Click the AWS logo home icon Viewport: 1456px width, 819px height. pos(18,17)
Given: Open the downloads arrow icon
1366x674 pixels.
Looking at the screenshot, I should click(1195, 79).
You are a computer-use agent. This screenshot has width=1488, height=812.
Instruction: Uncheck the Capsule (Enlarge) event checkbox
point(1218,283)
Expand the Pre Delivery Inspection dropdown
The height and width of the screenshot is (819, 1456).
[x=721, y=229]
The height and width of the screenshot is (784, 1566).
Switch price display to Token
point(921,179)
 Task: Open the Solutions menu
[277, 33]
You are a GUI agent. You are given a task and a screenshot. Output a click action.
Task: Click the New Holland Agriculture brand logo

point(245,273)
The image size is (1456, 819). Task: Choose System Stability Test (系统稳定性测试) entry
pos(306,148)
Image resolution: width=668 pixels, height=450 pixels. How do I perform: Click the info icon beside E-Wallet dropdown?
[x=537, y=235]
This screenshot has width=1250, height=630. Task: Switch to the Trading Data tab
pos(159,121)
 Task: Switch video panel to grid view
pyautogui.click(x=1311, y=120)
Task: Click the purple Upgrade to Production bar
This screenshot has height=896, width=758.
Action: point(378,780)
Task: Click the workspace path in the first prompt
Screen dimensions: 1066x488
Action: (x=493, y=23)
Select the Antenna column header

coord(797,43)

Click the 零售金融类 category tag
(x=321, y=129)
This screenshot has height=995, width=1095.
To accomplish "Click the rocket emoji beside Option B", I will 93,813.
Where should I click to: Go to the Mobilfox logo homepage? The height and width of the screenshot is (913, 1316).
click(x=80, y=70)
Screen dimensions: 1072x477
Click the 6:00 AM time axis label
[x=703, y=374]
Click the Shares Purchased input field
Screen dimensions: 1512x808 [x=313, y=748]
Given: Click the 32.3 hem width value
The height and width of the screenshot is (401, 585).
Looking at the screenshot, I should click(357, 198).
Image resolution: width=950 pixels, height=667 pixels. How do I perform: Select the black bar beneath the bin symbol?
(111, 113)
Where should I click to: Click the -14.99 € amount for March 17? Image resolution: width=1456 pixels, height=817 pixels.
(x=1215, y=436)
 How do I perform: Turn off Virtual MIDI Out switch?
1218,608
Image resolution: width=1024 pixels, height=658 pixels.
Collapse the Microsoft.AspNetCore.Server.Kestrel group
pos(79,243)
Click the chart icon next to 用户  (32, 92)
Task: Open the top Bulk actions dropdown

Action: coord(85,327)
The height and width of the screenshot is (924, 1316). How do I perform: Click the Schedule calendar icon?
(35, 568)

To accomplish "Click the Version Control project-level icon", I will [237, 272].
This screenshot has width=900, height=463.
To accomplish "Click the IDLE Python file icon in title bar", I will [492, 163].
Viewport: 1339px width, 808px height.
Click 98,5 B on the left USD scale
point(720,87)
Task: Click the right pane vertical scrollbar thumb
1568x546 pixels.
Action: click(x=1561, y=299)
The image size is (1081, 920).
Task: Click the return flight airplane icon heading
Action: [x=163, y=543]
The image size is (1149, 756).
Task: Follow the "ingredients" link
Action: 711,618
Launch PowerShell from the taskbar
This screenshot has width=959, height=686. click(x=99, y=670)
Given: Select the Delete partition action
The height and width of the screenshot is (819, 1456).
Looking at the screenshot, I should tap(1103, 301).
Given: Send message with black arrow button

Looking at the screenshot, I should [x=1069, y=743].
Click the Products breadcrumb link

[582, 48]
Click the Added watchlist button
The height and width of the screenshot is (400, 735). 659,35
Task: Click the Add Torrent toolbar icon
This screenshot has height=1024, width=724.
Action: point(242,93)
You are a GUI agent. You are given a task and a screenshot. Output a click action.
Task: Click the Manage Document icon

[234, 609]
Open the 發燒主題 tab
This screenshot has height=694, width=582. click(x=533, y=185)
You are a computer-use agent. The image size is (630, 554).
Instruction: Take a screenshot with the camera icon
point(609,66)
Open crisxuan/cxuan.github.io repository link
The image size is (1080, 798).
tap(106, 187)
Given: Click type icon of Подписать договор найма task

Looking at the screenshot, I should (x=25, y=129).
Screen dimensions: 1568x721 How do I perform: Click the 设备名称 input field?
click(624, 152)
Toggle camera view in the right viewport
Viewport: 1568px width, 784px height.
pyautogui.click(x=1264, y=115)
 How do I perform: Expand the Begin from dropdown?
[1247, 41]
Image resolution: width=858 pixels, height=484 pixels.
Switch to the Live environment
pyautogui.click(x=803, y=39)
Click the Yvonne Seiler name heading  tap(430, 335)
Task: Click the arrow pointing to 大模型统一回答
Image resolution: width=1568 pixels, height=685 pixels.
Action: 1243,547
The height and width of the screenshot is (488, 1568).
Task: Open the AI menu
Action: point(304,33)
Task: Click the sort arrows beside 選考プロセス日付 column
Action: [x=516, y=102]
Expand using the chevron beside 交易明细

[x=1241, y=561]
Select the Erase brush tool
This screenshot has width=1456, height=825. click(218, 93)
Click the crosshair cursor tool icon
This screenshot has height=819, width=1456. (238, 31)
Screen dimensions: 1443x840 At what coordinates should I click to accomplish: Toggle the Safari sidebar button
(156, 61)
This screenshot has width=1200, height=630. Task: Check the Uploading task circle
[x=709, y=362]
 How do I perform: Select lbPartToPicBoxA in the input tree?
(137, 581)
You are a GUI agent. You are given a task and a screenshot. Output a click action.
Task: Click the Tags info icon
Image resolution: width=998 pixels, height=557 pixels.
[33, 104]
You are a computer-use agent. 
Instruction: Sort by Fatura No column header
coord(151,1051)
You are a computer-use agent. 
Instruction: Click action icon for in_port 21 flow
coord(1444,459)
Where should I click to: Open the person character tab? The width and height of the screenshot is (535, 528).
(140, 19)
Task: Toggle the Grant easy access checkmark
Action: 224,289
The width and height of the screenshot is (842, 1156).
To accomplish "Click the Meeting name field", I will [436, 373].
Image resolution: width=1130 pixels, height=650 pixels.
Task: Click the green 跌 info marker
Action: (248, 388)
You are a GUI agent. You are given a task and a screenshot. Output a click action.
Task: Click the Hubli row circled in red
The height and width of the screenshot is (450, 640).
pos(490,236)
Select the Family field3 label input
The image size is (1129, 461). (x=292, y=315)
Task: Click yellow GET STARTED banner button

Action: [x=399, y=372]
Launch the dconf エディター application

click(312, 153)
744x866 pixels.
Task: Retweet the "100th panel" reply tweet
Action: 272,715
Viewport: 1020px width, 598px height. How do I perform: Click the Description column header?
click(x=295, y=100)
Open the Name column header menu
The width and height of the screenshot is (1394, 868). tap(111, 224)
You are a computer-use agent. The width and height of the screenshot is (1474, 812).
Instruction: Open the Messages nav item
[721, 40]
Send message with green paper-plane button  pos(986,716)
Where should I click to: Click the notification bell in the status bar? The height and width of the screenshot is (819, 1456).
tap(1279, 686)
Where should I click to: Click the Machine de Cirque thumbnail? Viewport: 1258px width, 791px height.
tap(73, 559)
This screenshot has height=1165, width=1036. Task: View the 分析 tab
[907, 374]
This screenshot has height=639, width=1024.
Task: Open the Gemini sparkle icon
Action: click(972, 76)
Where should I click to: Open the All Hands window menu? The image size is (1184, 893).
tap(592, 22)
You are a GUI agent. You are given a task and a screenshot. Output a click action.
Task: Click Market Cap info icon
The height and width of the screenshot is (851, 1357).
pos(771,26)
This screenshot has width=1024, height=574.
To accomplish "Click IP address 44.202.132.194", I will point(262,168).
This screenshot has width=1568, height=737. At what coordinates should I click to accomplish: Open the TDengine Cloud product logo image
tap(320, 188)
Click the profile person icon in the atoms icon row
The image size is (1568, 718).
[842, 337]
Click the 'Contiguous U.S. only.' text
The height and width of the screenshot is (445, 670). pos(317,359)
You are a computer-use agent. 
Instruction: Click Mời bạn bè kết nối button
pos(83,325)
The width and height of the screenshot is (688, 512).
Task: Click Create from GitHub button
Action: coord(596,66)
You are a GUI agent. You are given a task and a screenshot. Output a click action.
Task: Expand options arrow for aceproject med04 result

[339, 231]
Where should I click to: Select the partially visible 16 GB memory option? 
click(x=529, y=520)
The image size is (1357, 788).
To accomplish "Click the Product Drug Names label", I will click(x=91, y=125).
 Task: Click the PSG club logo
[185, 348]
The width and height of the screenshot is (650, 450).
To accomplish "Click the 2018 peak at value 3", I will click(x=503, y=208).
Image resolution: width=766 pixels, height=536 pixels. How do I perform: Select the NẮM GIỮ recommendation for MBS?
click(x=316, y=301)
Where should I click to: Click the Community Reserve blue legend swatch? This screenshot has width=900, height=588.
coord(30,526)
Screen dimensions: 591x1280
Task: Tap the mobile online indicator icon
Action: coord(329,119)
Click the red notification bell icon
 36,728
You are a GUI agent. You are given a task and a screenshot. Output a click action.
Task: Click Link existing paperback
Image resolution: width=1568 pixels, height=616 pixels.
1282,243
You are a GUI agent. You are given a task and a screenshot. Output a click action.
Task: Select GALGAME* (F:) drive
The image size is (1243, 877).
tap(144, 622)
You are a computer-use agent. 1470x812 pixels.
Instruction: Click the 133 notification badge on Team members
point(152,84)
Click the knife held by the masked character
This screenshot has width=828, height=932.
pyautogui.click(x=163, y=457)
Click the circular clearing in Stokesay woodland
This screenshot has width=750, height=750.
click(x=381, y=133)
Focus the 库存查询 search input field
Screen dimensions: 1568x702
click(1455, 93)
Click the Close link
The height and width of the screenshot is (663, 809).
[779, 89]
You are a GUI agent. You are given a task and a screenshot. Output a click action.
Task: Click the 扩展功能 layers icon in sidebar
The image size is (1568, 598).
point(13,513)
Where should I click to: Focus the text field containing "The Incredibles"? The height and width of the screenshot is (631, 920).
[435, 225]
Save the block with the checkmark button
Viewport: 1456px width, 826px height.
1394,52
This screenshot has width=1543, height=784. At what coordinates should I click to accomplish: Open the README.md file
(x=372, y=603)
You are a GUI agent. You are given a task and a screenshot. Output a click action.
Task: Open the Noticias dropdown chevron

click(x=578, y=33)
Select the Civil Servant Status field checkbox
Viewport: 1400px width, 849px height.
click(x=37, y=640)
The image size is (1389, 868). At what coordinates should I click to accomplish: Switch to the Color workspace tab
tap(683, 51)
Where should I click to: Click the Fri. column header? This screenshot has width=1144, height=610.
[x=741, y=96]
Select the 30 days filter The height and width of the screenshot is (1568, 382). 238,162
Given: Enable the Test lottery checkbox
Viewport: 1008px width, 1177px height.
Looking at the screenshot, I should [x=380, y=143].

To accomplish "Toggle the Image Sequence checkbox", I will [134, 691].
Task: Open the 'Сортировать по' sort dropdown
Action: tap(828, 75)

__Your goal__:
Convert the lines of the records between the line holding "Where should I click to: Click the -14.99" and the line holding "will [492, 163].", inclusive, into a Markdown table with the columns Row and Line, one row per line and blank lines omitted.

__Task response__:
| Row | Line |
|---|---|
| 1 | Where should I click to: Click the -14.99 € amount for March 17? Image resolution: width=1456 pixels, height=817 pixels. |
| 2 | (x=1215, y=436) |
| 3 |  How do I perform: Turn off Virtual MIDI Out switch? |
| 4 | 1218,608 |
| 5 | Image resolution: width=1024 pixels, height=658 pixels. |
| 6 | Collapse the Microsoft.AspNetCore.Server.Kestrel group |
| 7 | pos(79,243) |
| 8 | Click the chart icon next to 用户  (32, 92) |
| 9 | Task: Open the top Bulk actions dropdown |
| 10 | Action: coord(85,327) |
| 11 | The height and width of the screenshot is (924, 1316). How do I perform: Click the Schedule calendar icon? |
| 12 | (35, 568) |
| 13 | To accomplish "Click the Version Control project-level icon", I will [237, 272]. |
| 14 | This screenshot has width=900, height=463. |
| 15 | To accomplish "Click the IDLE Python file icon in title bar", I will [492, 163]. |